▶ [Supplied material]:
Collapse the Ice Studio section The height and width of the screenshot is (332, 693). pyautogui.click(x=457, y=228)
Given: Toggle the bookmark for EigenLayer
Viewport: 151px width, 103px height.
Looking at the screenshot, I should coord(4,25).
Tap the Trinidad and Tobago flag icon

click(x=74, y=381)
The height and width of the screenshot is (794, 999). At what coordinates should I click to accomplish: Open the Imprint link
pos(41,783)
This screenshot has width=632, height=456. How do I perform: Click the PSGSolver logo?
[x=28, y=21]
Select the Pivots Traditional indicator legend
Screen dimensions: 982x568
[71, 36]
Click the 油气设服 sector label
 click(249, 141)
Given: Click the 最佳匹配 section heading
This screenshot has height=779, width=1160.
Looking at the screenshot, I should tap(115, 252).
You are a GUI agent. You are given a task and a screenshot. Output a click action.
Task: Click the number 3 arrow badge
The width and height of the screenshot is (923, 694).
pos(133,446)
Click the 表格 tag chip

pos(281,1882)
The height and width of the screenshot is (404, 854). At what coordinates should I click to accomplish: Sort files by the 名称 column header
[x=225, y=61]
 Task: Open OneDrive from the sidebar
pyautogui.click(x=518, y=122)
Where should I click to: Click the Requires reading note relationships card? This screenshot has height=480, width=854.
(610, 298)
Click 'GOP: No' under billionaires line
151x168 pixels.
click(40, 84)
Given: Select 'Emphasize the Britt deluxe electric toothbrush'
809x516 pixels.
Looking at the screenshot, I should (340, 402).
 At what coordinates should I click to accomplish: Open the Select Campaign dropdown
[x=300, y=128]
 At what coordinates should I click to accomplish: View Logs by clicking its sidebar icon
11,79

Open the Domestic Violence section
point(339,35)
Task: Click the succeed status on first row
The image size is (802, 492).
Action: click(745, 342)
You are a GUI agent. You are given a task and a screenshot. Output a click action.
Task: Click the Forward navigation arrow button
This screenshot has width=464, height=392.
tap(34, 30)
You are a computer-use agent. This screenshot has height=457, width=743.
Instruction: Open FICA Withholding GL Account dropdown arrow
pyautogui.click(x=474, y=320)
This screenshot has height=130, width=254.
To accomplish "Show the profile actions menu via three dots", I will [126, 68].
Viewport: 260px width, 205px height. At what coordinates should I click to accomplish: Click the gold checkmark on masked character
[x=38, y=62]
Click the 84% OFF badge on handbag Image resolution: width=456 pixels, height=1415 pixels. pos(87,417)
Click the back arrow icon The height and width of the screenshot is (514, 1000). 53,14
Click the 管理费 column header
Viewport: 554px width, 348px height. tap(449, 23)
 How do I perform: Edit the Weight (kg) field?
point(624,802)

▶ [How to complete this task]: Recreate the listing exactly, so that each entry reads as before.

▶ [Expected output]:
Collapse the Ice Studio section The height and width of the screenshot is (332, 693). pyautogui.click(x=457, y=228)
Given: Toggle the bookmark for EigenLayer
Viewport: 151px width, 103px height.
Looking at the screenshot, I should coord(4,25).
Tap the Trinidad and Tobago flag icon

click(x=74, y=381)
The height and width of the screenshot is (794, 999). At what coordinates should I click to accomplish: Open the Imprint link
pos(41,783)
This screenshot has width=632, height=456. How do I perform: Click the PSGSolver logo?
[x=28, y=21]
Select the Pivots Traditional indicator legend
Screen dimensions: 982x568
[71, 36]
Click the 油气设服 sector label
 click(249, 141)
Given: Click the 最佳匹配 section heading
This screenshot has height=779, width=1160.
Looking at the screenshot, I should tap(115, 252).
You are a GUI agent. You are given a task and a screenshot. Output a click action.
Task: Click the number 3 arrow badge
The width and height of the screenshot is (923, 694).
pos(133,446)
Click the 表格 tag chip

pos(281,1882)
The height and width of the screenshot is (404, 854). At what coordinates should I click to accomplish: Sort files by the 名称 column header
[x=225, y=61]
 Task: Open OneDrive from the sidebar
pyautogui.click(x=518, y=122)
Where should I click to: Click the Requires reading note relationships card? This screenshot has height=480, width=854.
(610, 298)
Click 'GOP: No' under billionaires line
151x168 pixels.
click(40, 84)
Given: Select 'Emphasize the Britt deluxe electric toothbrush'
809x516 pixels.
Looking at the screenshot, I should (340, 402).
 At what coordinates should I click to accomplish: Open the Select Campaign dropdown
[x=300, y=128]
 At what coordinates should I click to accomplish: View Logs by clicking its sidebar icon
11,79

Open the Domestic Violence section
point(339,35)
Task: Click the succeed status on first row
The image size is (802, 492).
Action: click(745, 342)
You are a GUI agent. You are given a task and a screenshot. Output a click action.
Task: Click the Forward navigation arrow button
This screenshot has width=464, height=392.
tap(34, 30)
You are a computer-use agent. This screenshot has height=457, width=743.
Instruction: Open FICA Withholding GL Account dropdown arrow
pyautogui.click(x=474, y=320)
This screenshot has height=130, width=254.
To accomplish "Show the profile actions menu via three dots", I will [126, 68].
Viewport: 260px width, 205px height. At what coordinates should I click to accomplish: Click the gold checkmark on masked character
[x=38, y=62]
Click the 84% OFF badge on handbag Image resolution: width=456 pixels, height=1415 pixels. pos(87,417)
Click the back arrow icon The height and width of the screenshot is (514, 1000). 53,14
Click the 管理费 column header
Viewport: 554px width, 348px height. tap(449, 23)
 How do I perform: Edit the Weight (kg) field?
point(624,802)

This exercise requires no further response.